[GIVEN TASK]:
Can you reproduce the material below line for line, without changing a single character?

[DATA EXTRACT]:
^^^^^^^^

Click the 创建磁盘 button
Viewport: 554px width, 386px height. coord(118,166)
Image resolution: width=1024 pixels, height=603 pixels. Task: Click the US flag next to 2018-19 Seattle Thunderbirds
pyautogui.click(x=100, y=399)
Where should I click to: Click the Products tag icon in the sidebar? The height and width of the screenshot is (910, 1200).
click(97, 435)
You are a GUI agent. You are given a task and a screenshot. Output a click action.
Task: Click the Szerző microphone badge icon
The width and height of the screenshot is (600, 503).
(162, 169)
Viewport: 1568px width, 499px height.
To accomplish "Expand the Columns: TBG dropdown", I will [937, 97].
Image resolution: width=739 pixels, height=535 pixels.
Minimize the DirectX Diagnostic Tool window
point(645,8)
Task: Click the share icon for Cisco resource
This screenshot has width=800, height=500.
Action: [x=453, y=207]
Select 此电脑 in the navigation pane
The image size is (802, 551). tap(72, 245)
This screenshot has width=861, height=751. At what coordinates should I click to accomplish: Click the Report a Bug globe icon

^^^^^^^^

[TASK RESPONSE]:
Click the 创建磁盘 button
Viewport: 554px width, 386px height. coord(118,166)
Image resolution: width=1024 pixels, height=603 pixels. Task: Click the US flag next to 2018-19 Seattle Thunderbirds
pyautogui.click(x=100, y=399)
Where should I click to: Click the Products tag icon in the sidebar? The height and width of the screenshot is (910, 1200).
click(97, 435)
You are a GUI agent. You are given a task and a screenshot. Output a click action.
Task: Click the Szerző microphone badge icon
The width and height of the screenshot is (600, 503).
(162, 169)
Viewport: 1568px width, 499px height.
To accomplish "Expand the Columns: TBG dropdown", I will [937, 97].
Image resolution: width=739 pixels, height=535 pixels.
Minimize the DirectX Diagnostic Tool window
point(645,8)
Task: Click the share icon for Cisco resource
This screenshot has width=800, height=500.
Action: [x=453, y=207]
Select 此电脑 in the navigation pane
The image size is (802, 551). tap(72, 245)
This screenshot has width=861, height=751. At what coordinates should I click to accomplish: Click the Report a Bug globe icon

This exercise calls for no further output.